— Work task —
Your answer should repeat every line of the records below in which the word "computer" appears.

— Given data —
-.-.-

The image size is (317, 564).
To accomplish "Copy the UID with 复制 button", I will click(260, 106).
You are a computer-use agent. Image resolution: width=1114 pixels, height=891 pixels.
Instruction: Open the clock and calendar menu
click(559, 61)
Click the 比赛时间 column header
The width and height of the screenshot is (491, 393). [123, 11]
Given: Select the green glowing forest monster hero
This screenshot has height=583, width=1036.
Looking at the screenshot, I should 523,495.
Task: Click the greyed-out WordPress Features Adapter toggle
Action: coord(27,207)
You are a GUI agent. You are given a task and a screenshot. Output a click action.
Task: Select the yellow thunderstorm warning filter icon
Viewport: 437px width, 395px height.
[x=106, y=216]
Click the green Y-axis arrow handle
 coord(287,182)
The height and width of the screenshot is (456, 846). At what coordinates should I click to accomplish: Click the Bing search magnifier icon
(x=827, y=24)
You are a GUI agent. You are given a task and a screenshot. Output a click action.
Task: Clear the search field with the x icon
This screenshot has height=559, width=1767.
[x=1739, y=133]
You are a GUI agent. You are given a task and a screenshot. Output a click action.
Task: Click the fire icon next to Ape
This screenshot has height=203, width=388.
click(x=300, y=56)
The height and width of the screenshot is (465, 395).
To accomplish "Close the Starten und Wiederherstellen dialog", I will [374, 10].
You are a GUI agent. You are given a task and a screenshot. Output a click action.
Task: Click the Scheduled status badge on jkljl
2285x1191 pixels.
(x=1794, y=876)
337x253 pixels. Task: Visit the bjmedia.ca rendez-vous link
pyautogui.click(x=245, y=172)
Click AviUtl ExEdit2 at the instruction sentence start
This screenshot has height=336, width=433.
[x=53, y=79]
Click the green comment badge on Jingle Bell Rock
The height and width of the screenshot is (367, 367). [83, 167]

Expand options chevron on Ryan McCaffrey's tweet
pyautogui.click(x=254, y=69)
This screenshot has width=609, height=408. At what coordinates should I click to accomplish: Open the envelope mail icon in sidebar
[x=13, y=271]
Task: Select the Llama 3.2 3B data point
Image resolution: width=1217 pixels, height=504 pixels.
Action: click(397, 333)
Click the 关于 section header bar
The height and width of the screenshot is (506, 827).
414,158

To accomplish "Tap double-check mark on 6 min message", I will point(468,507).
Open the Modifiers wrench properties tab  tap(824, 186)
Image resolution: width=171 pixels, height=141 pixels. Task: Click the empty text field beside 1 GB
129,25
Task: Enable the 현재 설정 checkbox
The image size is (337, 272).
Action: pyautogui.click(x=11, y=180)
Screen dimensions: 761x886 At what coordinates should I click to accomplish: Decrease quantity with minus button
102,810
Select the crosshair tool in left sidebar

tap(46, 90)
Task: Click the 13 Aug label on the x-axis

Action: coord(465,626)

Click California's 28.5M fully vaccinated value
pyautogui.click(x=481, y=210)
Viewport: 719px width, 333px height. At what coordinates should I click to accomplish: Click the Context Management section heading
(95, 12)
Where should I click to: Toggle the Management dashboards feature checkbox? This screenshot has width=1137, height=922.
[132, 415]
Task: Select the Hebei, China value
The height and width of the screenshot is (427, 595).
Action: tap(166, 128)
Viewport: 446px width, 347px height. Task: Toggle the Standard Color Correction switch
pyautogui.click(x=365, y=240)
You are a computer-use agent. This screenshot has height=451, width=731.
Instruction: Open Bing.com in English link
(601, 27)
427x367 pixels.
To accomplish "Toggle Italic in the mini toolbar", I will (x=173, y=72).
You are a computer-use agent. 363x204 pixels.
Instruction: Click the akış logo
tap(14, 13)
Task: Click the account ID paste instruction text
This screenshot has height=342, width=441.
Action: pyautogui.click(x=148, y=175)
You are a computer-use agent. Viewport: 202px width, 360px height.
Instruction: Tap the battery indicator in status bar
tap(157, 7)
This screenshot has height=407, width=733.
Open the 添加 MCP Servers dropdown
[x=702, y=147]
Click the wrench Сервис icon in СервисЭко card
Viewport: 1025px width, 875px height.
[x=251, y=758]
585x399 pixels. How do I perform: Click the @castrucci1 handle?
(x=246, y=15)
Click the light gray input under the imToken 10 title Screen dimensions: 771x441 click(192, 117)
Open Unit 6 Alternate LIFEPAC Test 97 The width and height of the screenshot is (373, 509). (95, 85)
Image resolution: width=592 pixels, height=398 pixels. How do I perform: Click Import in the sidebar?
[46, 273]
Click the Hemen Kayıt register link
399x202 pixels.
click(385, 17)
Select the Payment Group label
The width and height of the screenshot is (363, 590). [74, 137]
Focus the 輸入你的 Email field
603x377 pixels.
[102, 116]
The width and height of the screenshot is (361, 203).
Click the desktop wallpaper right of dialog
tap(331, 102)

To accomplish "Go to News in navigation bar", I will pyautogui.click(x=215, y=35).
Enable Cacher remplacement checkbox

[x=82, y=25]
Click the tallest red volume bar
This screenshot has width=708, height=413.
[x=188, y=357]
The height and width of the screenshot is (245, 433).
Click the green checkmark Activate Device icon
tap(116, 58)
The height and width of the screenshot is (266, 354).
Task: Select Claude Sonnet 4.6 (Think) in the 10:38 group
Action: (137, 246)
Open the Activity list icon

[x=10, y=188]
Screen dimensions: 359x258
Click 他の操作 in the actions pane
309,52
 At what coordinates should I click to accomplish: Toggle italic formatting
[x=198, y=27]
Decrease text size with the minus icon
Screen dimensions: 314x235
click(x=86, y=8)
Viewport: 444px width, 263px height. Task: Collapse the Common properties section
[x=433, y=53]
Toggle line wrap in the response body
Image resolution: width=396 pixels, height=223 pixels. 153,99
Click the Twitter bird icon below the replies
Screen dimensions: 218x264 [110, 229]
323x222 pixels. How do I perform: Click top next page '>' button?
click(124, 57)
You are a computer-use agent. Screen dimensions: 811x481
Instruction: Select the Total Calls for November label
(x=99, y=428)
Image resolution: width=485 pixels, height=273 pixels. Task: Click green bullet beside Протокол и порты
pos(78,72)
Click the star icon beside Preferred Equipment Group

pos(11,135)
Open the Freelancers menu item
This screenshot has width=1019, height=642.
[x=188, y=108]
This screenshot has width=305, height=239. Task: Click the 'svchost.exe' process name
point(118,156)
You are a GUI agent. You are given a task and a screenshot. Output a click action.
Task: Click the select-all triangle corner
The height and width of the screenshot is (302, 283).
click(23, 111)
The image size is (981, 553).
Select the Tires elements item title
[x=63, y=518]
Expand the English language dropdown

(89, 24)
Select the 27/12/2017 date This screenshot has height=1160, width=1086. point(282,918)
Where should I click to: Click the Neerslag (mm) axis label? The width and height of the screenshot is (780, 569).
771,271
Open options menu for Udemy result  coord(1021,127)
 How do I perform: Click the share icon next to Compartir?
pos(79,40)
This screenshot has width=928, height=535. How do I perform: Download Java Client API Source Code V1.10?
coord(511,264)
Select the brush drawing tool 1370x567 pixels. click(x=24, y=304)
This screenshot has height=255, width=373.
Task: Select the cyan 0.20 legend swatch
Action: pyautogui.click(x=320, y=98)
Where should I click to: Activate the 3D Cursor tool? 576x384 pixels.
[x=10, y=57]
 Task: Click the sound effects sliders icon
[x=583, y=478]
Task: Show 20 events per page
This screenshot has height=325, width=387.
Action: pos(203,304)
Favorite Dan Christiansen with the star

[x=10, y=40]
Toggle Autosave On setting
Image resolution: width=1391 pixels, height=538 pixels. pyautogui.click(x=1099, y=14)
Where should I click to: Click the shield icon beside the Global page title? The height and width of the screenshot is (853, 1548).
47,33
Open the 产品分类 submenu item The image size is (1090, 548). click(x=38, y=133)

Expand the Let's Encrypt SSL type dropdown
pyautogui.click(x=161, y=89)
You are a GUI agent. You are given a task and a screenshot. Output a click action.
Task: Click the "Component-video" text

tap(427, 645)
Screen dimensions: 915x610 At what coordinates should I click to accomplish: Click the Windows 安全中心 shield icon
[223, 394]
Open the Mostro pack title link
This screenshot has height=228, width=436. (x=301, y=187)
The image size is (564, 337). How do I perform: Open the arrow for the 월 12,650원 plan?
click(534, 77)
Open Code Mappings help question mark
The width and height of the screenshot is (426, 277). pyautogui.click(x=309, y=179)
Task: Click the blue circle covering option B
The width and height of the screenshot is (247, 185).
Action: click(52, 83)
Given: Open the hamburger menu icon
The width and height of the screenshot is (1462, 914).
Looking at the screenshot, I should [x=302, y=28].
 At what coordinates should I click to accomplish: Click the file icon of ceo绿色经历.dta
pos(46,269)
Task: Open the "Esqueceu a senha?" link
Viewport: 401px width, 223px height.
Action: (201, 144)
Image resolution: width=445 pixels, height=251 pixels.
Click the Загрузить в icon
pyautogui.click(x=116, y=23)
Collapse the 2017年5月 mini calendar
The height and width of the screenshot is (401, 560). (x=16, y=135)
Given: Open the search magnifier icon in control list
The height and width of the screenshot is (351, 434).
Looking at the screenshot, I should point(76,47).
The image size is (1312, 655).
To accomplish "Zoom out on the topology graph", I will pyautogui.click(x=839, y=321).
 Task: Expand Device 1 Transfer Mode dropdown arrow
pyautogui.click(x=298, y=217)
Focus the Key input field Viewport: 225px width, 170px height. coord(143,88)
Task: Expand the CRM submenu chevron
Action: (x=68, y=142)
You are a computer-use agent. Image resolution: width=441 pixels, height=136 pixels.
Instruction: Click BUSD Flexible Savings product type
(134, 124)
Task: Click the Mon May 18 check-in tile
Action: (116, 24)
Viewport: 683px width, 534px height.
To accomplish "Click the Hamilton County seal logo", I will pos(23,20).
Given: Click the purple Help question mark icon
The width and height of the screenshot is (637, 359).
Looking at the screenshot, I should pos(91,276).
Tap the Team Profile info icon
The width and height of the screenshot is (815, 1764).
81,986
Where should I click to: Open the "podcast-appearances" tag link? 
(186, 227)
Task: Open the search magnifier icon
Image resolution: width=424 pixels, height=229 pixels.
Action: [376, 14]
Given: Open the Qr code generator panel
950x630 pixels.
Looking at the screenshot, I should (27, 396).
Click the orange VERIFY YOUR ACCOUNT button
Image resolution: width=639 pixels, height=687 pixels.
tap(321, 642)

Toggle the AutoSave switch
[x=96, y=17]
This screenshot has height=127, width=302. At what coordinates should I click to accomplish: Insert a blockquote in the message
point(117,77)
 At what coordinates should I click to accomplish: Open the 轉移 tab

-.-.-

— Answer for the task —
You are a computer-use agent. Image resolution: width=1114 pixels, height=891 pixels.
You are a computer-use agent. This screenshot has height=451, width=731.
You are a computer-use agent. 363x204 pixels.
You are a computer-use agent. Viewport: 202px width, 360px height.
You are a computer-use agent. Screen dimensions: 811x481
You are a computer-use agent. Image resolution: width=441 pixels, height=136 pixels.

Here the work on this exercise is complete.